Friday, December 31, 2010

a message to you, rudy

it is a dog-bites-man story. the military justice system proceeded in a way that was not merely predictable but predicted. the case makes our top-10 list largely because the dog was barking-mad and there was a three-ring flea circus performing on its back.

i'm not gonna mince words, rudy: we told you so.

we told you so from the very beginning and at key steps along the way, but you refused to listen and you continued to insist you were right, in the face of folks actually paid to know what they're talking about and in the face of your perfect 0-70+ record for being wrong — though if you were the type to listen, you'd never be a birther, now would you? and as a birther, you thought that this was the case that was somehow gonna be different.

well, rudy, as it turned out, you were right: terry lakin's court-martial was in fact different. your hero and would-be martyr pulled an about-face on you, chose not to carry your cross and entered a guilty plea. i know that had to hurt, rudy.
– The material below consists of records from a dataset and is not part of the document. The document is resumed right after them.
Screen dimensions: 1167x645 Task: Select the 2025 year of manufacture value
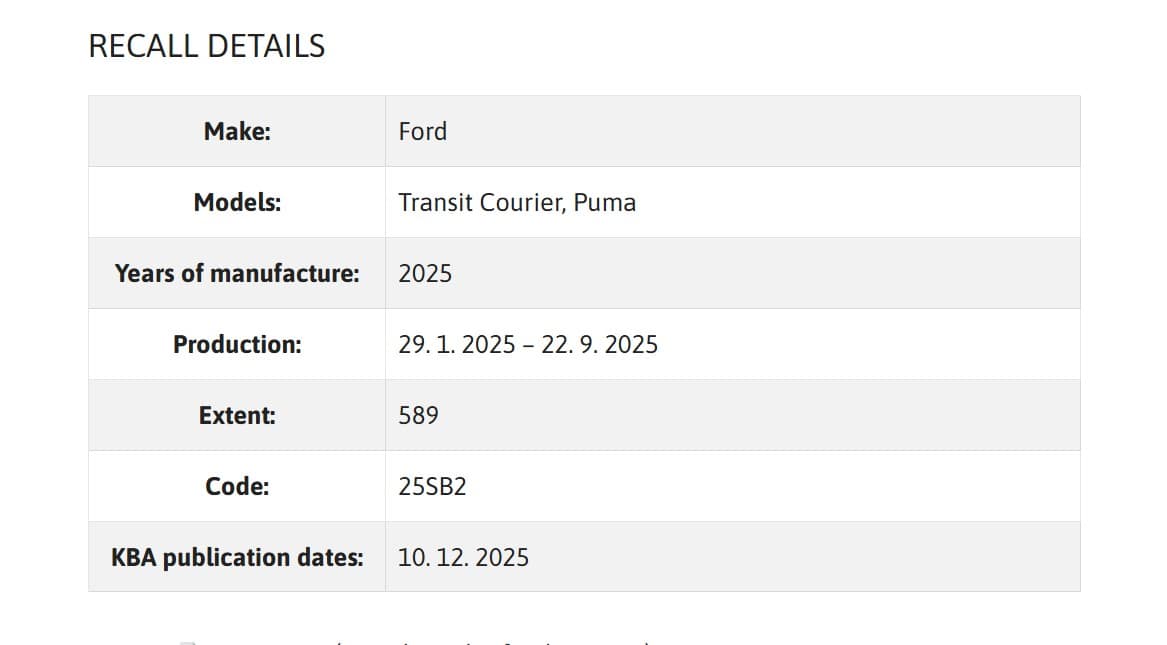(x=425, y=273)
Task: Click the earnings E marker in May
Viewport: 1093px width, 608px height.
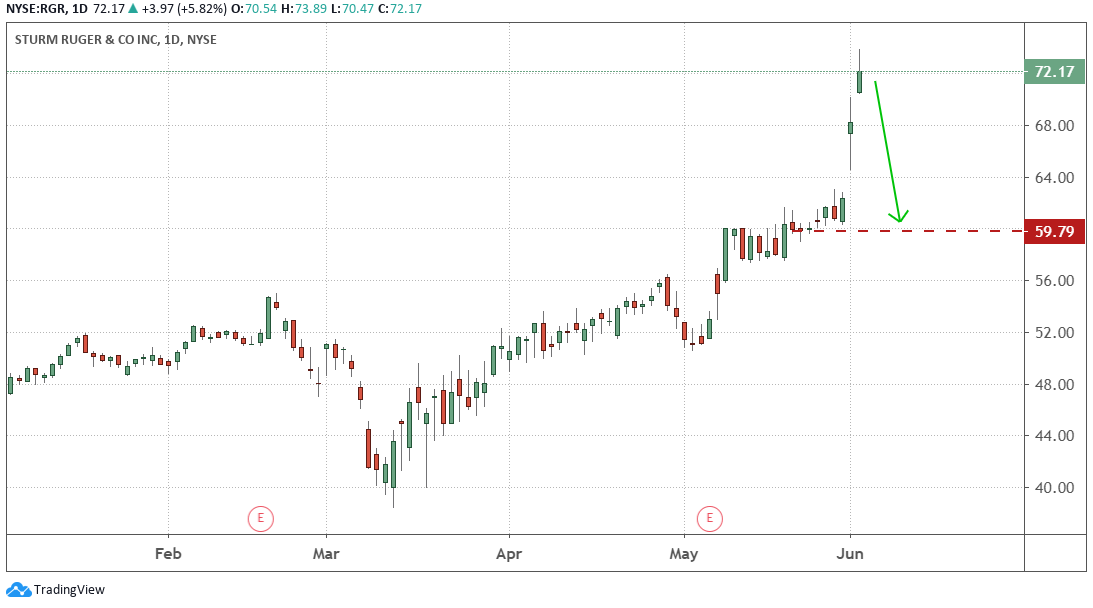Action: 710,518
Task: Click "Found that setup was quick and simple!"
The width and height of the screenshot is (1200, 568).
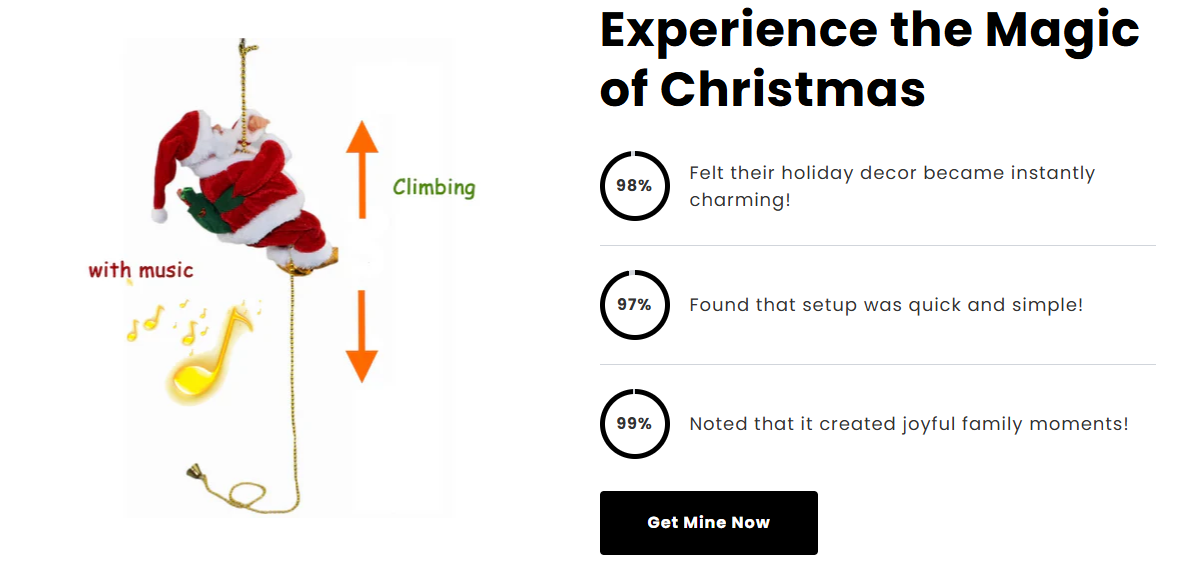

as you jeered from the sidelines of previous court thrashings you could always find yourself some space where you could pretend you'd won something. you could always find some rickety perch where you could self-righteously puff yourself up (often just over the effort of getting into a courtroom) in preparation for the usurper's demise, where you could ignore all your previous losses and crow and spin and dive feet-first down the throat of anyone rude enough to point that out.

but not this time, rudy. because this time you were up against the u.s. military and like an efficient, well-oiled machine, they took your nonsense and checked it at the door, leaving you nothing to salvage from this trial, nothing to take home and proudly show off to momma:

no obama, no birth certificate, a guilty plea, a lengthy, thorough and painful allocution by the accused rejecting birthers and everything you claim to stand for, real punishment, no throngs of supporters or admirers or protestors and no military rebellion as a consolation prize.

and last but not least of all, the knowledge that just about every turn of the case was predicted, weeks in advance, by everyone you love to hate. clearly that proved just a bit too much for your bloated ego to take:

... as my friends fall away, and as my social circle of friends gets smaller and smaller ...

i guess sacrificing friends and family is a small price to pay for your country and constitution, but on this trial you bankrupted yourself thinking that the outcome was ever in doubt or could be spun any other way.